최근 해외학술대회의 주요 발표내용을 제공합니다.
컨퍼런스 커버리지
인쇄 공유

URL 복사

아래의 URL을 길게 누르면 복사할 수 있습니다.

American Heart Association (AHA) Scientific Sessions 2017

High rate of statin discontinuation in patients previously hospitalized for CVD

2018-01-19


Less than one-third of patients are on statin therapy 3 years following hospital admission for atherosclerotic cardiovascular disease (ASCVD), according to a recent study presented at AHA 2017.

Researchers from the Intermountain Medical Center Heart Institute, Salt Lake City, Utah, US assessed data from the discharge medication programme initiated by Intermountain Healthcare in 1999 to identify 62,070 patients aged ≥18 years (mean age 65.9 years, 64.7 percent male) who were admitted to Intermountain Healthcare with ASCVD between 1999 and 2013, survived the initial hospitalization, and were followed for ≥3 years or until death.

Most patients in the study had coronary artery disease (CAD; 69.4 percent), with a lower proportion having cerebrovascular disease (CVD; 18.6 percent) and peripheral arterial disease (PAD; 12 percent).

Seventy-one percent of patients (n=43,737) were prescribed statins upon discharge from hospital.
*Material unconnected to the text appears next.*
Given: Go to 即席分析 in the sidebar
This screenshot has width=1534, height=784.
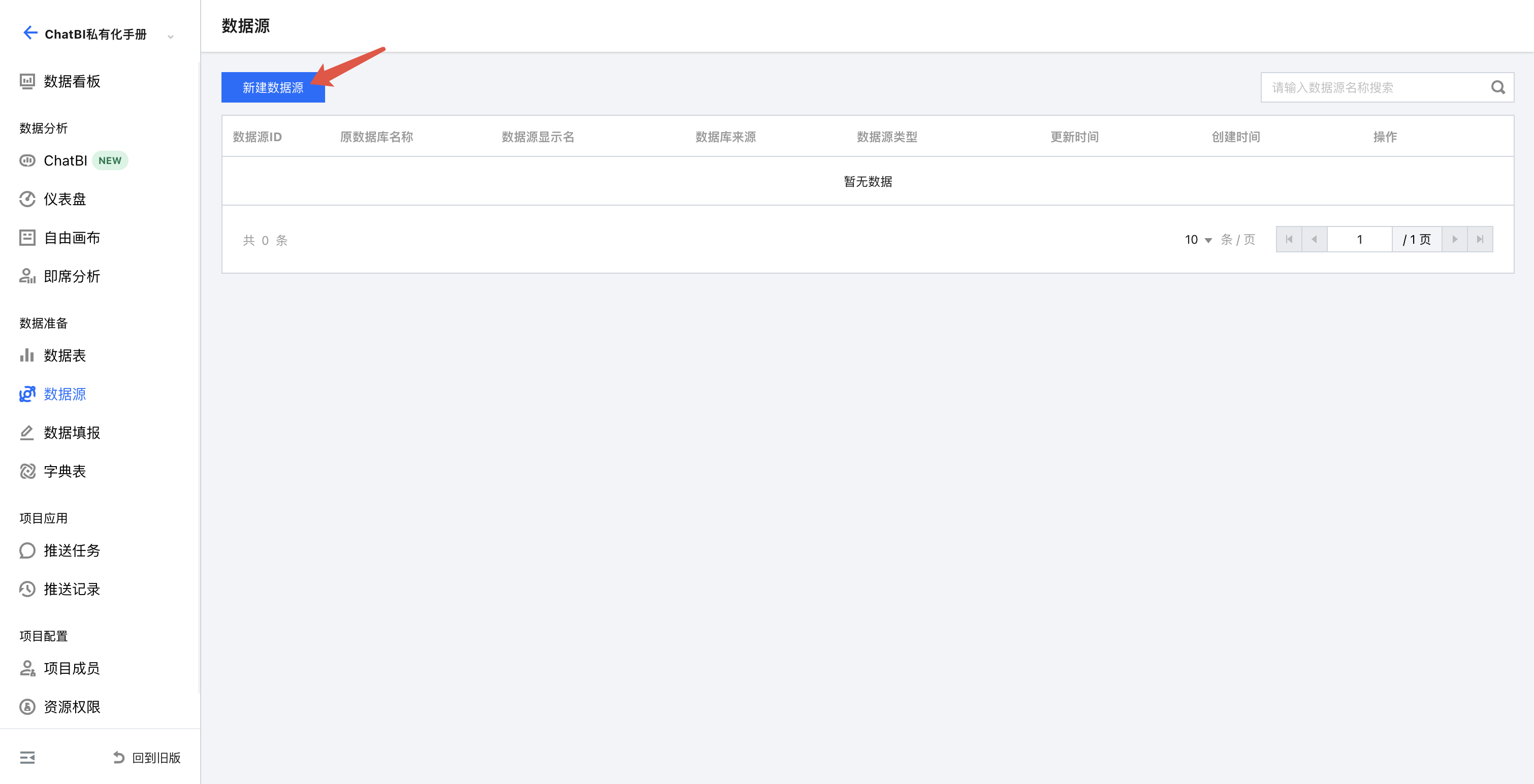Looking at the screenshot, I should (72, 276).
At 1 year after discharge, 37.4 percent of patients (n=23,189) were on statins, which further reduced to 30.1 percent at 3 years post-discharge (n=18,679). [AHA 2017, session EP.AOS.636.N, presentation 318]

Of the 29 percent of patients (n=18,333) not prescribed a statin upon hospital discharge, 6.6 percent (n=1,206) later initiated statin therapy.

Patients with no incidence of major adverse cardiac events by 3 years post-hospitalization had a higher likelihood of discontinuing their statin therapy (odds ratio [OR], 4.17), as were those who did not undergo follow-up LDL-C assessment (OR, 3.13), and those who had not used statins prior to initial ASCVD incident (OR, 2.38; p<0.0001 for all).

Patients with renal failure were more likely to discontinue statins (OR, 1.21; p<0.0001) as were those with PAD or CVD (OR, 1.48 and 1.59, respectively; p<0.0001 for each vs CAD), while patients who had to shoulder the cost of statins were more prone to statin discontinuation compared with those whose cost was covered by insurance (OR, 1.83).

According to the researchers, efforts are being made to improve statin prescription for patients who need it and to encourage long-term use.

These efforts would include extending the use of the discharge programme to physician clinics which would help “track statin prescribing and compliance in a systematic way”, increasing LDL-C screenings in at-risk patients, and improving patient education particularly with regards to the benefits of statins, said lead investigator Dr J. Brent Muhlestein from the Intermountain Medical Center Heart Institute.

“We [also] need to find a better class of drugs,” he added. “Researchers are … testing a new class of drugs called PCSK9 inhibitors, which have the potential for filling [the] treatment gap because they have, as of yet, no identified side effects. Original studies show they’re very safe, but their safety has to be proven in large trials,” he said, advocating for statin continuation in the meantime. 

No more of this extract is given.